Respect for Workers, Veterans, Seniors, and People with Disabilities
- Protect Medicare, Medicaid, and Social Security from cuts or privatization.
- Ensure veterans’ health care and VA funding keep pace with needs — including mental health and transition services.
- Increase support and fair pay for direct care workers and home health aides who care for seniors and people with disabilities.
- Expand access to in-home and community-based services so people can live with dignity in their own homes.
Keep What Works, Fix What’s Broken
- Keep private insurance.
- Support incremental but serious reforms that cover more people, lower costs, increase access, and hold corporations accountable.
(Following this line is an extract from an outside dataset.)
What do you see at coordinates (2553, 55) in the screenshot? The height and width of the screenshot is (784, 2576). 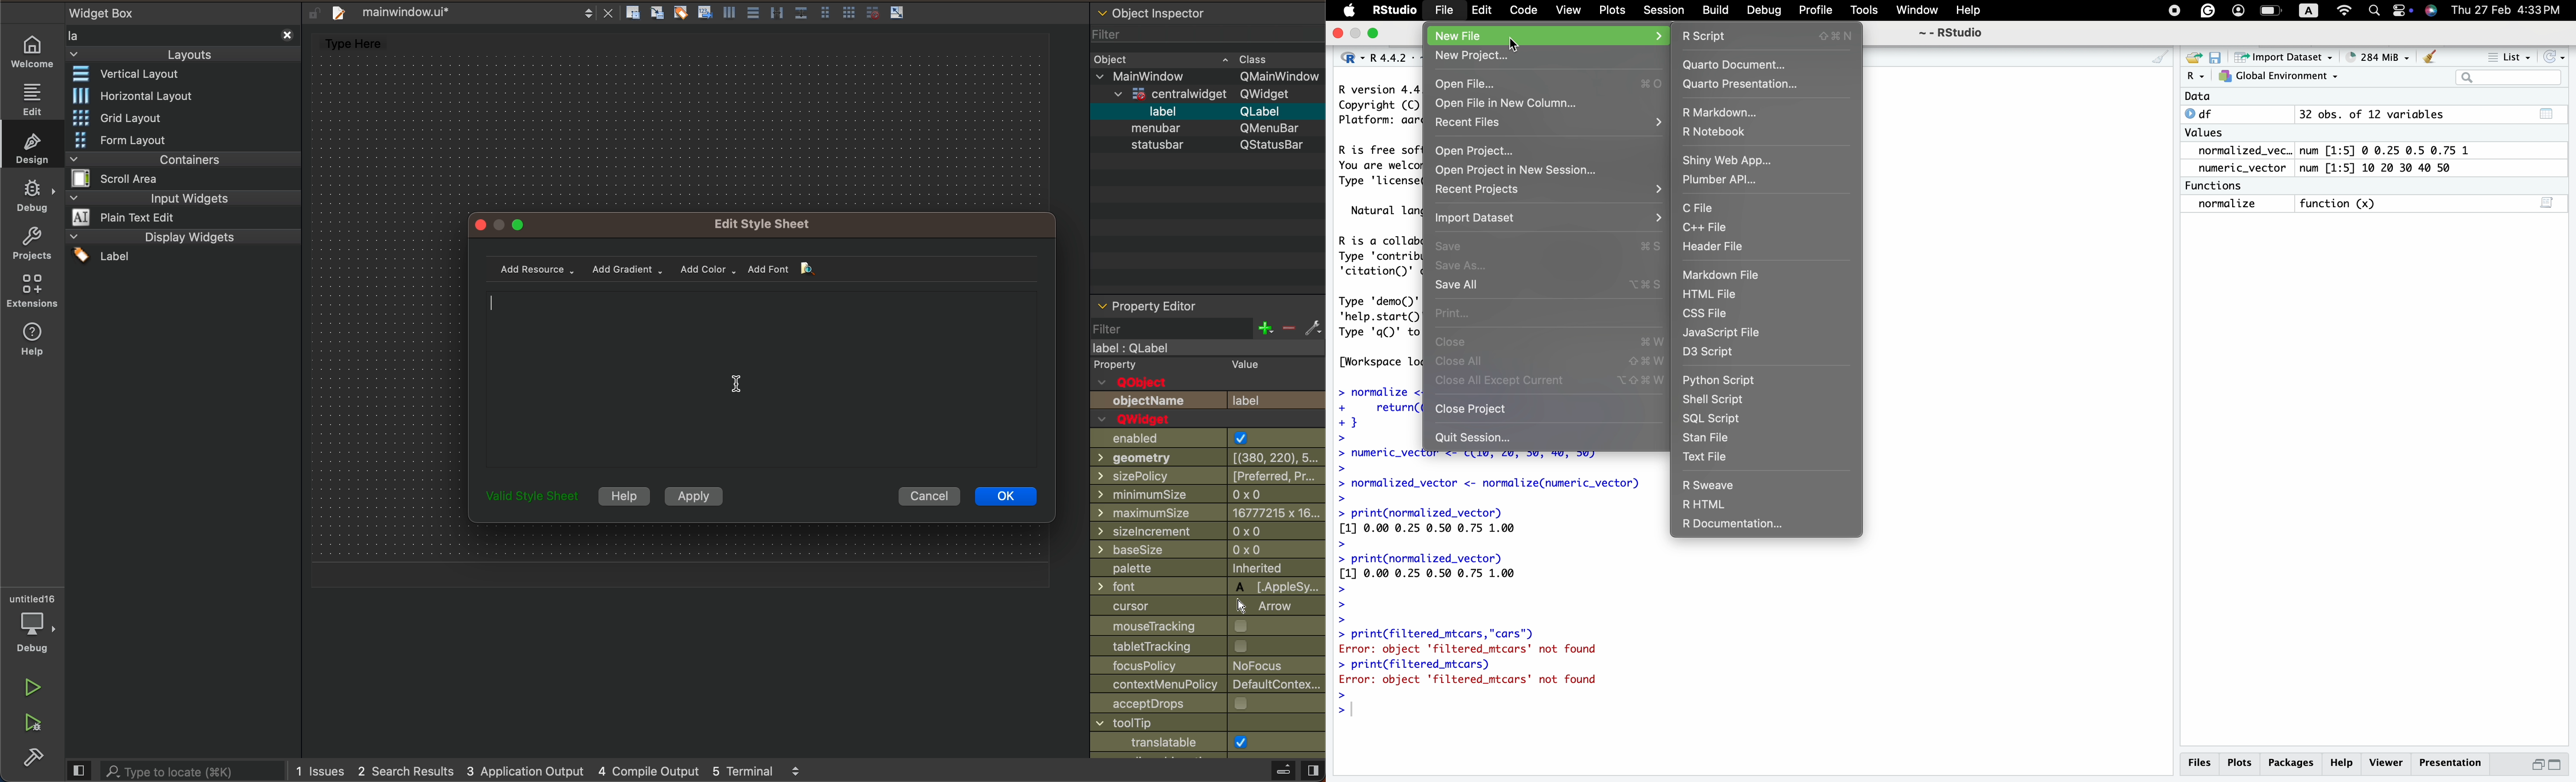 I see `REFRESH` at bounding box center [2553, 55].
- Emphasize bipartisan, practical solutions where possible — e.g., drug price negotiation, telehealth expansion, mental health parity, billing transparency.
Bottom Line
Adam Forgie isn’t interested in ideological food fights. He’s interested in making sure that when your kid spikes a fever at midnight, when your parent needs surgery, or when you get bad news from a doctor, you can focus on getting care — not on whether you can afford to walk through the hospital door. In Congress, he’ll fight to lower costs, expand access, and protect the coverage people count on, so health care finally works for the people of Western Pennsylvania.